A former state trooper was excused along with some who knew Reese and
his property and didn’t feel they could be fair dealing with it
or the man. When asked whether jury duty was an imposition, one woman
who answered “of course” later disappeared from the pool of
possible jurors.
The prosecution, by county Assistant District Attorney Dana Blackmon,
took testimony from DEC Police Officer Vernon Fonda, who spoke about being
tipped off that Reese was working in the stream with an excavator on August
6, when the property owner said what he was doing was permitted, and then
again on August 27, after he had determined that no permits actually existed
as Reese had ascertained, and again found evidence that there had been
work in the protected stream on Reese’s property.
Fonda backed up his assertions with 45 photos taken on August 27 and,
when cross-examined by Reese, pinpointed where activities had taken place
on a map of the creek which, despite the defendant’s assertions
that the map was not official, indicated that the channels running through
the property were considered part of the Esopus.
The officer also described Reese as having been combative and uncooperative
during his site visit, made legal through use of a search warrant and
backed up by the observations, and documentation, of alleged pollution
of a protected stream.
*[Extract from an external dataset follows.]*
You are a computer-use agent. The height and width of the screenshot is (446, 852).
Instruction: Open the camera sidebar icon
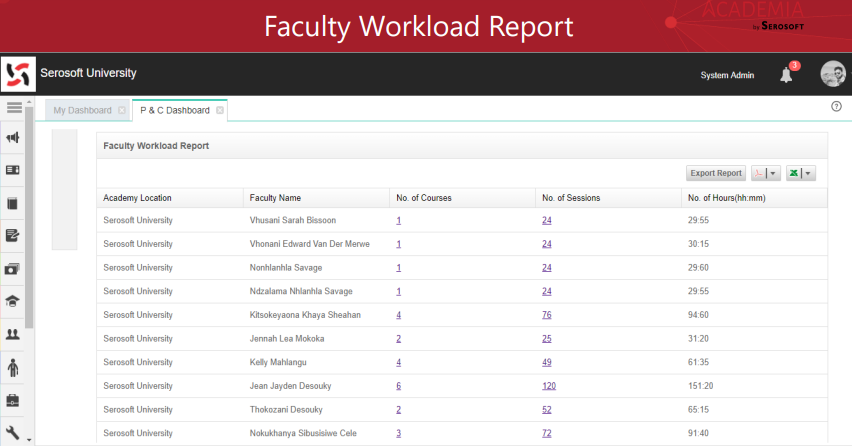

He also described how Reese had urged two other
men on his property not to answer any of Fonda’s questions and later
placed some paperwork in his car without asking permission.
Reese attempted to sow doubt about the source of the polluting element
of turbid (muddied) waters, noting the existence of various streams coming
down the sides of nearby Tremper Mountain. He also questioned whether
the “braids” of the Esopus running through his property could
be seen as channels of the larger, protected body of water.
Fonda, at one point, described how turbidity, no matter its source, can
“choke out the life” in a body of water.
Later, Isaacs spoke not only about how any channel of a stream such as
the Esopus, no matter how dry it might seem absent major flooding, is
protected, but of how many times he’d spoken with Reese over the
years. He said there had been no permits, or even permit applications,
from the Mt. Tremper man in the past two years.
Reese asked about emergency applications to work in streams, and Isaacs
noted how they were usually reserved for municipalities… and only
during actual emergencies, while floods were occurring.
“You’re wasting your time playing in that stream,” Isaacs
told Reese after the defendant asked what a homeowner like he could do
to protect his property from ever-changing channels. “there is little
you can do to protect yourself in a flood channel”
“I’m a homeowner, a strong conservationist. I own a humble
home that occasionally floods.” Reese said in his summary argument.
“In order to protect myself I have to take certain actions.”
Blackmon, for the prosecution, noted that Reese had basically admitted
to all he was charged with and what was at stake was a matter of law,
not of the judiciousness of such legislation.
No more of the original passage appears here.